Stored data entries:
§

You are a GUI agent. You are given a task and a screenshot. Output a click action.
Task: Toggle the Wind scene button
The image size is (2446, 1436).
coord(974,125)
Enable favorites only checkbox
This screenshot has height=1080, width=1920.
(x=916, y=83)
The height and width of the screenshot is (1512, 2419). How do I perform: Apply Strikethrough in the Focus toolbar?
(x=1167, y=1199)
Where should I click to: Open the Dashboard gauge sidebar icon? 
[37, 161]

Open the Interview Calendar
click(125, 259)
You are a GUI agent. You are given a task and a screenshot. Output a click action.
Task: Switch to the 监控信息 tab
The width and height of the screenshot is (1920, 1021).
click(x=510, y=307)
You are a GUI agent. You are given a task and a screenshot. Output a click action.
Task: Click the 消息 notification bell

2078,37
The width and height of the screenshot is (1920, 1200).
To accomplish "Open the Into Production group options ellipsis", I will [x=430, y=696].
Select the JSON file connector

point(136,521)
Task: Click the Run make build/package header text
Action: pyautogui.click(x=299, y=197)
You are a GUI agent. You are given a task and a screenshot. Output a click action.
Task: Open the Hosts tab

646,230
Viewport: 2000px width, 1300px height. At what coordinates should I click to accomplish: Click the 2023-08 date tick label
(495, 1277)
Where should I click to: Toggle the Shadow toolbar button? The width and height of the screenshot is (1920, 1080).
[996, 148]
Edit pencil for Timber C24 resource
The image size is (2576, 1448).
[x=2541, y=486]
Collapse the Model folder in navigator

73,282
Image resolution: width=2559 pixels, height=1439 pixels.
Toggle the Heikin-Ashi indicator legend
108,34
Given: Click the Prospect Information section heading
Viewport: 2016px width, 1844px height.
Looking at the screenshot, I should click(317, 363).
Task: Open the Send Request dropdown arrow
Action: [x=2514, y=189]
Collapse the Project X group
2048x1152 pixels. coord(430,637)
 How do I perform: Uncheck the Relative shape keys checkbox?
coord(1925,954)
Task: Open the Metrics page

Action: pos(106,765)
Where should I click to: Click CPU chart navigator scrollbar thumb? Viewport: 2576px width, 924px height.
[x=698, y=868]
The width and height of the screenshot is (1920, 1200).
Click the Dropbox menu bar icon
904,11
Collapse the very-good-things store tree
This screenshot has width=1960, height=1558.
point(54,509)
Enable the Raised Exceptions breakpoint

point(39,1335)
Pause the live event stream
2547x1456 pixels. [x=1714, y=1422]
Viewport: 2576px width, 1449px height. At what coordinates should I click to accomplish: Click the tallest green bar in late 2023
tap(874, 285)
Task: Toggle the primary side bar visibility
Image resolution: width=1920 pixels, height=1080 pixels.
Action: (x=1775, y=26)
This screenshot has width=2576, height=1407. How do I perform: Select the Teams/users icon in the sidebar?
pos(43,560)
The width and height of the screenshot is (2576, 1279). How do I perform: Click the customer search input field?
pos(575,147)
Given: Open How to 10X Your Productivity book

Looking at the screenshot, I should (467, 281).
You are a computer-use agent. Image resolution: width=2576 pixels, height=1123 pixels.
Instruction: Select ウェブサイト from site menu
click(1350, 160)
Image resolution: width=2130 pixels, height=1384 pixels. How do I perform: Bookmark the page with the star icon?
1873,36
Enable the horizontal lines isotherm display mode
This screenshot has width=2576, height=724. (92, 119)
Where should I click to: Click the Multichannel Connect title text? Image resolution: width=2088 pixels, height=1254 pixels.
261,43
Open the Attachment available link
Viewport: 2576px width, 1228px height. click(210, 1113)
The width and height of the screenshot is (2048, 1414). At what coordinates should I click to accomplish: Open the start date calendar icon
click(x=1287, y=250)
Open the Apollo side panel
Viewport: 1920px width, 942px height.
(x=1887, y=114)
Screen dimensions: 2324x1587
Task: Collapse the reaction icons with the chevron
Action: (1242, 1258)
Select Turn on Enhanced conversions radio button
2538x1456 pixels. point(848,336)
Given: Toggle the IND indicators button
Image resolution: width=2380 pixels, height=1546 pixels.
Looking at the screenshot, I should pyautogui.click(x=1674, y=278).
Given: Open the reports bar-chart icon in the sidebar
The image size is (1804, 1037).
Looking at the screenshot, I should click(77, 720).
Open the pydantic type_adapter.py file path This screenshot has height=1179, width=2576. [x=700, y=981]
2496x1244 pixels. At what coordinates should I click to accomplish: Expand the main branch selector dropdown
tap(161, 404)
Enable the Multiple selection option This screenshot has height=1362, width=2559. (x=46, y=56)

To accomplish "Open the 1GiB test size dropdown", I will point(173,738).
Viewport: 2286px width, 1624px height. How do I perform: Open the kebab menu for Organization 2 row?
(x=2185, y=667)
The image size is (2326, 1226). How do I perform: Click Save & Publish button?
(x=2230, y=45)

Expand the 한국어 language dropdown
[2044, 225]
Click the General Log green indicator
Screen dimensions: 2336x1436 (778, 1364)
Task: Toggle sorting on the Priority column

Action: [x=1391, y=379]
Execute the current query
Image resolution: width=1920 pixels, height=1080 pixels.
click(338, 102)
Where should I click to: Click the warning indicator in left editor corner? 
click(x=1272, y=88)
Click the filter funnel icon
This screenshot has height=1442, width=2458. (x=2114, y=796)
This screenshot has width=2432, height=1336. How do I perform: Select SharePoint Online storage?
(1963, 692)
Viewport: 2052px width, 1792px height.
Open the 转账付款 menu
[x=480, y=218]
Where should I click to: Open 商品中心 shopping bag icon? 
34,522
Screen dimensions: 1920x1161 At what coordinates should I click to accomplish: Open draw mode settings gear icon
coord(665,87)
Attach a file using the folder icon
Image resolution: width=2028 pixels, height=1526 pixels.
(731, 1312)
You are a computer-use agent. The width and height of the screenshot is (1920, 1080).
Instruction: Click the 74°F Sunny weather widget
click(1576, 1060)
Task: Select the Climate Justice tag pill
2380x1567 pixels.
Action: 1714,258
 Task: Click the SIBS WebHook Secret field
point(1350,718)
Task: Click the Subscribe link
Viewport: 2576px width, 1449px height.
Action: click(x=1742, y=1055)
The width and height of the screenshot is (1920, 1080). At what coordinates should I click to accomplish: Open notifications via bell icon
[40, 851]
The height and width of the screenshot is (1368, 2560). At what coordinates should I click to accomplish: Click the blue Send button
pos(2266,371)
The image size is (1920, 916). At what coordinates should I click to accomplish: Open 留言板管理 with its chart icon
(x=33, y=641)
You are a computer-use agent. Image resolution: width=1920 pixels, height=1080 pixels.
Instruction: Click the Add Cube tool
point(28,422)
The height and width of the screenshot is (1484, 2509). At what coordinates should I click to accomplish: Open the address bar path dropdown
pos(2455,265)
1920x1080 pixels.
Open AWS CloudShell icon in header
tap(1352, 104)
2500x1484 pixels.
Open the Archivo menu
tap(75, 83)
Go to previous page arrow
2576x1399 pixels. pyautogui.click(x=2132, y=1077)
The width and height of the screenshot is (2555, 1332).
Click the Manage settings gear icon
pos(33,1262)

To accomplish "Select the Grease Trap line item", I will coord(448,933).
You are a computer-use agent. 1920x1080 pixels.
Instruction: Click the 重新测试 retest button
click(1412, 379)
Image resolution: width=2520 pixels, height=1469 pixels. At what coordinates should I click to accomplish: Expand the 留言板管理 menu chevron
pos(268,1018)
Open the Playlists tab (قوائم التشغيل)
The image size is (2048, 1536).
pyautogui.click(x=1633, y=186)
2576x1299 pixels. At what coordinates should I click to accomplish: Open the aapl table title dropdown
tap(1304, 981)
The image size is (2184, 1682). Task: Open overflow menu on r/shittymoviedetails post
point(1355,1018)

§

Problem requirements: Word for word, write out all of the data above.

Solution to this problem:
You are a GUI agent. You are given a task and a screenshot. Output a click action.
Task: Toggle the Wind scene button
The image size is (2446, 1436).
coord(974,125)
Enable favorites only checkbox
This screenshot has height=1080, width=1920.
(x=916, y=83)
The height and width of the screenshot is (1512, 2419). How do I perform: Apply Strikethrough in the Focus toolbar?
(x=1167, y=1199)
Where should I click to: Open the Dashboard gauge sidebar icon? 
[37, 161]

Open the Interview Calendar
click(125, 259)
You are a GUI agent. You are given a task and a screenshot. Output a click action.
Task: Switch to the 监控信息 tab
The width and height of the screenshot is (1920, 1021).
click(x=510, y=307)
You are a GUI agent. You are given a task and a screenshot. Output a click action.
Task: Click the 消息 notification bell

2078,37
The width and height of the screenshot is (1920, 1200).
To accomplish "Open the Into Production group options ellipsis", I will [x=430, y=696].
Select the JSON file connector

point(136,521)
Task: Click the Run make build/package header text
Action: pyautogui.click(x=299, y=197)
You are a GUI agent. You are given a task and a screenshot. Output a click action.
Task: Open the Hosts tab

646,230
Viewport: 2000px width, 1300px height. At what coordinates should I click to accomplish: Click the 2023-08 date tick label
(495, 1277)
Where should I click to: Toggle the Shadow toolbar button? The width and height of the screenshot is (1920, 1080).
[996, 148]
Edit pencil for Timber C24 resource
The image size is (2576, 1448).
[x=2541, y=486]
Collapse the Model folder in navigator

73,282
Image resolution: width=2559 pixels, height=1439 pixels.
Toggle the Heikin-Ashi indicator legend
108,34
Given: Click the Prospect Information section heading
Viewport: 2016px width, 1844px height.
Looking at the screenshot, I should click(317, 363).
Task: Open the Send Request dropdown arrow
Action: [x=2514, y=189]
Collapse the Project X group
2048x1152 pixels. coord(430,637)
 How do I perform: Uncheck the Relative shape keys checkbox?
coord(1925,954)
Task: Open the Metrics page

Action: pos(106,765)
Where should I click to: Click CPU chart navigator scrollbar thumb? Viewport: 2576px width, 924px height.
[x=698, y=868]
The width and height of the screenshot is (1920, 1200).
Click the Dropbox menu bar icon
904,11
Collapse the very-good-things store tree
This screenshot has width=1960, height=1558.
point(54,509)
Enable the Raised Exceptions breakpoint

point(39,1335)
Pause the live event stream
2547x1456 pixels. [x=1714, y=1422]
Viewport: 2576px width, 1449px height. At what coordinates should I click to accomplish: Click the tallest green bar in late 2023
tap(874, 285)
Task: Toggle the primary side bar visibility
Image resolution: width=1920 pixels, height=1080 pixels.
Action: (x=1775, y=26)
This screenshot has width=2576, height=1407. How do I perform: Select the Teams/users icon in the sidebar?
pos(43,560)
The width and height of the screenshot is (2576, 1279). How do I perform: Click the customer search input field?
pos(575,147)
Given: Open How to 10X Your Productivity book

Looking at the screenshot, I should (467, 281).
You are a computer-use agent. Image resolution: width=2576 pixels, height=1123 pixels.
Instruction: Select ウェブサイト from site menu
click(1350, 160)
Image resolution: width=2130 pixels, height=1384 pixels. How do I perform: Bookmark the page with the star icon?
1873,36
Enable the horizontal lines isotherm display mode
This screenshot has width=2576, height=724. (92, 119)
Where should I click to: Click the Multichannel Connect title text? Image resolution: width=2088 pixels, height=1254 pixels.
261,43
Open the Attachment available link
Viewport: 2576px width, 1228px height. click(210, 1113)
The width and height of the screenshot is (2048, 1414). At what coordinates should I click to accomplish: Open the start date calendar icon
click(x=1287, y=250)
Open the Apollo side panel
Viewport: 1920px width, 942px height.
(x=1887, y=114)
Screen dimensions: 2324x1587
Task: Collapse the reaction icons with the chevron
Action: (1242, 1258)
Select Turn on Enhanced conversions radio button
2538x1456 pixels. point(848,336)
Given: Toggle the IND indicators button
Image resolution: width=2380 pixels, height=1546 pixels.
Looking at the screenshot, I should pyautogui.click(x=1674, y=278).
Given: Open the reports bar-chart icon in the sidebar
The image size is (1804, 1037).
Looking at the screenshot, I should click(77, 720).
Open the pydantic type_adapter.py file path This screenshot has height=1179, width=2576. [x=700, y=981]
2496x1244 pixels. At what coordinates should I click to accomplish: Expand the main branch selector dropdown
tap(161, 404)
Enable the Multiple selection option This screenshot has height=1362, width=2559. (x=46, y=56)

To accomplish "Open the 1GiB test size dropdown", I will point(173,738).
Viewport: 2286px width, 1624px height. How do I perform: Open the kebab menu for Organization 2 row?
(x=2185, y=667)
The image size is (2326, 1226). How do I perform: Click Save & Publish button?
(x=2230, y=45)

Expand the 한국어 language dropdown
[2044, 225]
Click the General Log green indicator
Screen dimensions: 2336x1436 (778, 1364)
Task: Toggle sorting on the Priority column

Action: [x=1391, y=379]
Execute the current query
Image resolution: width=1920 pixels, height=1080 pixels.
click(338, 102)
Where should I click to: Click the warning indicator in left editor corner? 
click(x=1272, y=88)
Click the filter funnel icon
This screenshot has height=1442, width=2458. (x=2114, y=796)
This screenshot has width=2432, height=1336. How do I perform: Select SharePoint Online storage?
(1963, 692)
Viewport: 2052px width, 1792px height.
Open the 转账付款 menu
[x=480, y=218]
Where should I click to: Open 商品中心 shopping bag icon? 
34,522
Screen dimensions: 1920x1161 At what coordinates should I click to accomplish: Open draw mode settings gear icon
coord(665,87)
Attach a file using the folder icon
Image resolution: width=2028 pixels, height=1526 pixels.
(731, 1312)
You are a computer-use agent. The width and height of the screenshot is (1920, 1080).
Instruction: Click the 74°F Sunny weather widget
click(1576, 1060)
Task: Select the Climate Justice tag pill
2380x1567 pixels.
Action: 1714,258
 Task: Click the SIBS WebHook Secret field
point(1350,718)
Task: Click the Subscribe link
Viewport: 2576px width, 1449px height.
Action: click(x=1742, y=1055)
The width and height of the screenshot is (1920, 1080). At what coordinates should I click to accomplish: Open notifications via bell icon
[40, 851]
The height and width of the screenshot is (1368, 2560). At what coordinates should I click to accomplish: Click the blue Send button
pos(2266,371)
The image size is (1920, 916). At what coordinates should I click to accomplish: Open 留言板管理 with its chart icon
(x=33, y=641)
You are a computer-use agent. Image resolution: width=1920 pixels, height=1080 pixels.
Instruction: Click the Add Cube tool
point(28,422)
The height and width of the screenshot is (1484, 2509). At what coordinates should I click to accomplish: Open the address bar path dropdown
pos(2455,265)
1920x1080 pixels.
Open AWS CloudShell icon in header
tap(1352, 104)
2500x1484 pixels.
Open the Archivo menu
tap(75, 83)
Go to previous page arrow
2576x1399 pixels. pyautogui.click(x=2132, y=1077)
The width and height of the screenshot is (2555, 1332).
Click the Manage settings gear icon
pos(33,1262)

To accomplish "Select the Grease Trap line item", I will coord(448,933).
You are a computer-use agent. 1920x1080 pixels.
Instruction: Click the 重新测试 retest button
click(1412, 379)
Image resolution: width=2520 pixels, height=1469 pixels. At what coordinates should I click to accomplish: Expand the 留言板管理 menu chevron
pos(268,1018)
Open the Playlists tab (قوائم التشغيل)
The image size is (2048, 1536).
pyautogui.click(x=1633, y=186)
2576x1299 pixels. At what coordinates should I click to accomplish: Open the aapl table title dropdown
tap(1304, 981)
The image size is (2184, 1682). Task: Open overflow menu on r/shittymoviedetails post
point(1355,1018)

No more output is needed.